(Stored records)
****************

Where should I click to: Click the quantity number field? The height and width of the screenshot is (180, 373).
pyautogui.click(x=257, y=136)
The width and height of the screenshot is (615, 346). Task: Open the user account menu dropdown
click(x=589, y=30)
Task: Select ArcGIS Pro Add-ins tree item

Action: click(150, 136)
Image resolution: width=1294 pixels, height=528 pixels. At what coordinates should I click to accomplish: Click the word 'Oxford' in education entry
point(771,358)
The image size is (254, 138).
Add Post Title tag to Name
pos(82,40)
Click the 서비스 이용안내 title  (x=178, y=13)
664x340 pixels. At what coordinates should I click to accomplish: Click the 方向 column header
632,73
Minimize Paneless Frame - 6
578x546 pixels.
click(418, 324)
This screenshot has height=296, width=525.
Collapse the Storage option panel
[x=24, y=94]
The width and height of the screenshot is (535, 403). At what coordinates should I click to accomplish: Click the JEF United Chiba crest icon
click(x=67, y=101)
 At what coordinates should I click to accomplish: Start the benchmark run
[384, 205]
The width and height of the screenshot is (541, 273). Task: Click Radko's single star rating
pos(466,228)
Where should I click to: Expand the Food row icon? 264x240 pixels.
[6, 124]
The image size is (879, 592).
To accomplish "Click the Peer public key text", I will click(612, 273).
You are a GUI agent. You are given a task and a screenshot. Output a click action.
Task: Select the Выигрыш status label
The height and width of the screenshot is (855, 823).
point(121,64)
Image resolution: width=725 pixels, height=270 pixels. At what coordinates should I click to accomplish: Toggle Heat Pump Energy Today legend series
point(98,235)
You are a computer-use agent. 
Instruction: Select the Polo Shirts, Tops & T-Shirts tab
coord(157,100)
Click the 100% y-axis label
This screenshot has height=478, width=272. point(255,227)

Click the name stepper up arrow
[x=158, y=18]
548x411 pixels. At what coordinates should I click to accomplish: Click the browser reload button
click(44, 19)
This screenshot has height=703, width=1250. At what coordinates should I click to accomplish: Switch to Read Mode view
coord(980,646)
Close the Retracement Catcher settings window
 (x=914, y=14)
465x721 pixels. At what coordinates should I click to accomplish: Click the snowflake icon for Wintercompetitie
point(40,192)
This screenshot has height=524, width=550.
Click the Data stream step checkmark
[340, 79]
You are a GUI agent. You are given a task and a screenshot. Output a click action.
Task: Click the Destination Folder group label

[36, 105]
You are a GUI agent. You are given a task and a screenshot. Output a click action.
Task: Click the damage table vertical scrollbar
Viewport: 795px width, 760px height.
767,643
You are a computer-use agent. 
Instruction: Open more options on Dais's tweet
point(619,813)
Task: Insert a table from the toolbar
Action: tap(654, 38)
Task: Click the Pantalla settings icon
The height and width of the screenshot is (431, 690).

****************

▶ [WHAT THIS TASK INVOLVES] The line with "Task: Click the Pantalla settings icon" through the last line of the entries above: output exactly those lines and nothing else.

▶ [EXPECTED OUTPUT]
Task: Click the Pantalla settings icon
The height and width of the screenshot is (431, 690).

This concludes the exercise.